Smith was also active in support of refugees during the European migrant crisis. In November 2017, he appeared on the Sky One comedy The Russell Howard Hour, where he briefly recalled his trip to the Calais Jungle, discussed his new book and the increasing dependence on food banks in the UK. Smith and Howard also discussed the NHS, with Smith reflecting on the accessibility of medical care with a family story.

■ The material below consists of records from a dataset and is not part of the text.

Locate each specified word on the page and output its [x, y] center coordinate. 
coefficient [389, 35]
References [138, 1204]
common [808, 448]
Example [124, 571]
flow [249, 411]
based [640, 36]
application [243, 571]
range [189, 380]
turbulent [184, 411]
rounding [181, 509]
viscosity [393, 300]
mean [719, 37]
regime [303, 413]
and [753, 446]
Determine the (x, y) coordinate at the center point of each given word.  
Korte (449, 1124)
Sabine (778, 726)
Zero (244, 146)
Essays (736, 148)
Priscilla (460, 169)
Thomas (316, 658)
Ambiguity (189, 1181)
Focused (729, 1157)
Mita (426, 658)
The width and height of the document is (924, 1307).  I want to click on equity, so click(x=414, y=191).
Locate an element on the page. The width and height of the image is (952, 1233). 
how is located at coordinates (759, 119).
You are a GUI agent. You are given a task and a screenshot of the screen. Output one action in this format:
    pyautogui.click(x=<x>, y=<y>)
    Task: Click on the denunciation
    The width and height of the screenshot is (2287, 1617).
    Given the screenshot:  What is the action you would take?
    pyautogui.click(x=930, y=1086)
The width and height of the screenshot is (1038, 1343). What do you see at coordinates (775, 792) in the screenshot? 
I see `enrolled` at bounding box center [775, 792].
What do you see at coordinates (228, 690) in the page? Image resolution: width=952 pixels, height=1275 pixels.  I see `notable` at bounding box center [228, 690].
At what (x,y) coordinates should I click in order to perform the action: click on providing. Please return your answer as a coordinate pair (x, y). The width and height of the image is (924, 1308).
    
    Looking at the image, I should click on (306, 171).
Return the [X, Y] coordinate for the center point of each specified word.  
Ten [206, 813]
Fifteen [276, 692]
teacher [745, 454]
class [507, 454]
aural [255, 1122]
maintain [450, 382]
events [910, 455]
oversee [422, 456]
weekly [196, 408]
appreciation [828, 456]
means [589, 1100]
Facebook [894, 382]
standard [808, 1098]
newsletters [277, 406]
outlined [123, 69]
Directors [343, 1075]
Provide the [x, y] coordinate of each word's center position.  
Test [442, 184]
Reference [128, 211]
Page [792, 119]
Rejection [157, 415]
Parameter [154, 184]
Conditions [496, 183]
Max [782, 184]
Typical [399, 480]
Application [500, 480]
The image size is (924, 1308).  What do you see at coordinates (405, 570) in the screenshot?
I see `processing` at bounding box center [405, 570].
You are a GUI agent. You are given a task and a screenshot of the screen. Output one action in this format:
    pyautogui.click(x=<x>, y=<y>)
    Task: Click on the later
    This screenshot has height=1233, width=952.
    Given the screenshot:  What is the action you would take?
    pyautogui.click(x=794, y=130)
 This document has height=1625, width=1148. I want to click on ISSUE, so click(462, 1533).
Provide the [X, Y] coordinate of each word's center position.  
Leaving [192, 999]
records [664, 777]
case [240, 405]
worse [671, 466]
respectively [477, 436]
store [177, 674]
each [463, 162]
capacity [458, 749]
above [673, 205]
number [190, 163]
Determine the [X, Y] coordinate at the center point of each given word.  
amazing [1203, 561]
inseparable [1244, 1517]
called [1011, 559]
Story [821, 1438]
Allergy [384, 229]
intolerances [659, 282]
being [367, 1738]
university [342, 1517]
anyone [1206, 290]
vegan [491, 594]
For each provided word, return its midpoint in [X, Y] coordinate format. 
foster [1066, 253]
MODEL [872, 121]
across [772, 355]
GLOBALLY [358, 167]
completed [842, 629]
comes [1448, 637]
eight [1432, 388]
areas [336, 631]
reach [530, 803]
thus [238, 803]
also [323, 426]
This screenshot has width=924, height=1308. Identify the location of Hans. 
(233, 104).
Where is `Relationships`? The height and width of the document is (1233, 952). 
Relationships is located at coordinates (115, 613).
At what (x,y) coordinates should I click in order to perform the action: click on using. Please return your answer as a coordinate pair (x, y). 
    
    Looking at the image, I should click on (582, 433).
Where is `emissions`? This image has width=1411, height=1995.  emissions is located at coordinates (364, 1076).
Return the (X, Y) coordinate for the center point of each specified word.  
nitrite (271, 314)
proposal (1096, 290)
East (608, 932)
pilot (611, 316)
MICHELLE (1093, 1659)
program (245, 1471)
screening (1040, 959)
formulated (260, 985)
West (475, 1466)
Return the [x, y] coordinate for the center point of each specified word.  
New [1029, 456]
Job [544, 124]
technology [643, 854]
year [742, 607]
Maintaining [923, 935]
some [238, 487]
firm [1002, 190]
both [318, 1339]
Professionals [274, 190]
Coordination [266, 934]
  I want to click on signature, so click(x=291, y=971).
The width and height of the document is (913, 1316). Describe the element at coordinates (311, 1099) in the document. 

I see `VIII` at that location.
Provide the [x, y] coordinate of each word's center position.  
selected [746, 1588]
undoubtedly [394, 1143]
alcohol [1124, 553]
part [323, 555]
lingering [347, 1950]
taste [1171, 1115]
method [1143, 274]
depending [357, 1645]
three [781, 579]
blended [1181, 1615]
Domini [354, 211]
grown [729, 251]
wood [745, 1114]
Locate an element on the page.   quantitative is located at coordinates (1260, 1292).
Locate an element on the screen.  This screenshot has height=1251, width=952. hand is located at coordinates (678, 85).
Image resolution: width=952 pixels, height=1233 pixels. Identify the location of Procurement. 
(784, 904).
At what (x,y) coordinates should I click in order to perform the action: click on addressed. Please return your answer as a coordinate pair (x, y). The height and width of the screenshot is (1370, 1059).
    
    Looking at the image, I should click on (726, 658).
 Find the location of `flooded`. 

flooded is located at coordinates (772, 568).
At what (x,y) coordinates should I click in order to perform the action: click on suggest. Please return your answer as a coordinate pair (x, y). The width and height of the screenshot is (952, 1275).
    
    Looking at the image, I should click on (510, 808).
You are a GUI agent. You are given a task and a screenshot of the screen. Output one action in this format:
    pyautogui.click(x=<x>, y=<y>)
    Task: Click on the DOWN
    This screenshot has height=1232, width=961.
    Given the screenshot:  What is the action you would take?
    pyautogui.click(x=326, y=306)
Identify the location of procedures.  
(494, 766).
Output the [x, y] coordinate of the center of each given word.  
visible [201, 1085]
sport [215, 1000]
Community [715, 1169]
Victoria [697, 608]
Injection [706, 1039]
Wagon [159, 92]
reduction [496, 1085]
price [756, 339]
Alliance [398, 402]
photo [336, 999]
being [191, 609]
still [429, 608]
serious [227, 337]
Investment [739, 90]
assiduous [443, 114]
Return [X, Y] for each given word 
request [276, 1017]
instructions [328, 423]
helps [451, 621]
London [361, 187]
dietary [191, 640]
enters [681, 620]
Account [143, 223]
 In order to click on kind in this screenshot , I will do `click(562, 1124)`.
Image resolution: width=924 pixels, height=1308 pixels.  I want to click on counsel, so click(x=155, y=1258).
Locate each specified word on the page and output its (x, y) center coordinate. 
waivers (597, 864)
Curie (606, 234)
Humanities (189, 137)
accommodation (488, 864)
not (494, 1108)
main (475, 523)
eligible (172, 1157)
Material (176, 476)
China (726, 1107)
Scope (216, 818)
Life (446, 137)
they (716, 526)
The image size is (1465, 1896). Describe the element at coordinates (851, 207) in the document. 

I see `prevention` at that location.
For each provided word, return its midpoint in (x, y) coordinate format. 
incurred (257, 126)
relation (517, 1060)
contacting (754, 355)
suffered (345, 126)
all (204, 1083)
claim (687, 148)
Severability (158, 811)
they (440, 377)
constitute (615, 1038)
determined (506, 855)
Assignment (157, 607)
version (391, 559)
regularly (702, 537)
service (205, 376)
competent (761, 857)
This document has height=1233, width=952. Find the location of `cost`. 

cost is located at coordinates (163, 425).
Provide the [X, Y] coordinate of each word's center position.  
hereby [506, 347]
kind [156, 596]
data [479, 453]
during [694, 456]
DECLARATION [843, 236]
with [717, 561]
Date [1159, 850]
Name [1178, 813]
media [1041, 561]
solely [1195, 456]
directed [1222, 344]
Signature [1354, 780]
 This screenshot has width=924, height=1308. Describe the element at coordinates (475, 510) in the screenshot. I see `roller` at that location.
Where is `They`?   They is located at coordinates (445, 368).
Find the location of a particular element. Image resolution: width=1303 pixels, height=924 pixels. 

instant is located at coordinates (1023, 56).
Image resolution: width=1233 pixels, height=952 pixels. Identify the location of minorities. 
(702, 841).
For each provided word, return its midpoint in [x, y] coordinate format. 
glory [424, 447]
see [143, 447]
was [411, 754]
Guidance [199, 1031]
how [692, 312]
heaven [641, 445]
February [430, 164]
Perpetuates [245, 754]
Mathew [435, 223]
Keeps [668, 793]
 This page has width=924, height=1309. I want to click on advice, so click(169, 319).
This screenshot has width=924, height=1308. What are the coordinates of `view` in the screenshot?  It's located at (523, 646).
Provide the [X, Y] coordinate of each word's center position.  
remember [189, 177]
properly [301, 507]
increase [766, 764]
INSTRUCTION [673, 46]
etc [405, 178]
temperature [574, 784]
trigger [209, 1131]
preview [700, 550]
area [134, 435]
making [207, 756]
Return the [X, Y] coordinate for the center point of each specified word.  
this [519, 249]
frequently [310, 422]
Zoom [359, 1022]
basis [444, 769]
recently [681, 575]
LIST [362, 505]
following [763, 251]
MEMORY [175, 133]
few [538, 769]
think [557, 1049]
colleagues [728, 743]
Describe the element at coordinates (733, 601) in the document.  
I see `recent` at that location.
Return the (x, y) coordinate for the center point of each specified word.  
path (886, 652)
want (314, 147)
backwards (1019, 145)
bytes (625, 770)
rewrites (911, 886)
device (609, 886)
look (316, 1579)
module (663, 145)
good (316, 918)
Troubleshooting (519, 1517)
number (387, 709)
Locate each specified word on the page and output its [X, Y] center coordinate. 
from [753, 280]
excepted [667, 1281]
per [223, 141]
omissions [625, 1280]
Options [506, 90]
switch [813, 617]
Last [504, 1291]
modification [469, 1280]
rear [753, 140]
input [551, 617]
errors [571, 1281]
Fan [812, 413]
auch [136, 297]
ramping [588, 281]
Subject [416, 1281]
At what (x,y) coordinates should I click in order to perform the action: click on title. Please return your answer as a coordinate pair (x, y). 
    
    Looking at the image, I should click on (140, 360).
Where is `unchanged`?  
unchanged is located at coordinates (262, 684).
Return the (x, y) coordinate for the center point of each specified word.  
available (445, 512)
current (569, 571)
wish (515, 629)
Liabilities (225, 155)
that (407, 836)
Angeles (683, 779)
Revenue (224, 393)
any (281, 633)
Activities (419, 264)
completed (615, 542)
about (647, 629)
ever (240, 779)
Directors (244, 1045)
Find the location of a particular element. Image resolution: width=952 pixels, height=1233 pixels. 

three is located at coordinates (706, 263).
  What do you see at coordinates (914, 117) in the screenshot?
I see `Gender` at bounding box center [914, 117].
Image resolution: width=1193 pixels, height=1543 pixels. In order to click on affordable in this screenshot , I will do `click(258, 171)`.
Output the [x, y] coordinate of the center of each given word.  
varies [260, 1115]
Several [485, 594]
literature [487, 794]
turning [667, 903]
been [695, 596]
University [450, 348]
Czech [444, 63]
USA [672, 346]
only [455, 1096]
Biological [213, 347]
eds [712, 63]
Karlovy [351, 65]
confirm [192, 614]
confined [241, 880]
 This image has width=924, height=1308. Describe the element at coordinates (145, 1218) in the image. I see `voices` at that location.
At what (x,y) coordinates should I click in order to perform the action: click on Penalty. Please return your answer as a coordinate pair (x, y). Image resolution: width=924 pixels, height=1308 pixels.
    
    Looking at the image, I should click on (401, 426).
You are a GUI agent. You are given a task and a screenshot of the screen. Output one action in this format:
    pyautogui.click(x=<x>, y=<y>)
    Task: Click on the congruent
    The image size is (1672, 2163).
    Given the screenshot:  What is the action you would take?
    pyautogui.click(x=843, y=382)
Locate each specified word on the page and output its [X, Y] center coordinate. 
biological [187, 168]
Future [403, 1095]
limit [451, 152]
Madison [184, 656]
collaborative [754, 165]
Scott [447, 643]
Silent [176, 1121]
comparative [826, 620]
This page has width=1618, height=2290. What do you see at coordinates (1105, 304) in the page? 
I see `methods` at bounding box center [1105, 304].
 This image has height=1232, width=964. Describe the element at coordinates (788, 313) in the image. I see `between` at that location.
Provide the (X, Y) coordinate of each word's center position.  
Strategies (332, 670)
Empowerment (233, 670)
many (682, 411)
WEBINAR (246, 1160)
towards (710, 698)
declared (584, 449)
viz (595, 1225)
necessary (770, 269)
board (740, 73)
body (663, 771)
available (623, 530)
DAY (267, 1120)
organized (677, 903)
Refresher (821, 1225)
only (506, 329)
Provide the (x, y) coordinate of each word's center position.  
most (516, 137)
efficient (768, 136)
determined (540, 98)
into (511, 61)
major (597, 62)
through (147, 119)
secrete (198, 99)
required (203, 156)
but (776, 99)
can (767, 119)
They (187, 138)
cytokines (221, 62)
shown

Smith wrote of the political situation in 2017:I am one of the last few remaining voices left from a generation of men and women who built a better society for our children and grandchildren out of the horrors of the second world war, as well as the hunger of the Great Depression. Sadly, that world my generation helped build on a foundation of decency and fair play is being swept away by neoliberalism and the greed of the 1%, which has brought discord around the globe. Today, the western world stands at its most dangerous juncture since the 1930s.

==Illness and death==
On 20 November 2018, Smith was admitted to Belleville General Hospital in critical condition after contracting pneumonia. His hospital stay prompted an international cyber-vigil on Twitter and an outpouring of support from well-wishers from around the world; including Leader of the Labour Party, Jeremy Corbyn, of whom Smith was a major supporter. He died on the morning of 28 November 2018, aged 95.

==Books==
Self-published autobiographical works;
- Love among the ruins (2009) (was Hamburg 1947: A Place for the Heart to Kip),
- 1923: A Memoir (2010)—
These two works were also published together as The Barley Hole Chronicles
- The Empress of Australia: A Post-War Memoir (2013),
Published by Icon Books and Constable:
- Harry's Last Stand (2014) Reviewers described this last book as "heart-breaking" and "a furious poem dedicated to the preservation of the welfare state", and wrote that "the book... meanders between biography and rage against the system. The biography parts are the most compelling...." Another commentator calls Smith "a fine writer and a logical thinker, even though Harry's Last Stand makes its points early and often and is a bit of a rant at times." It has sold over 18,000 copies.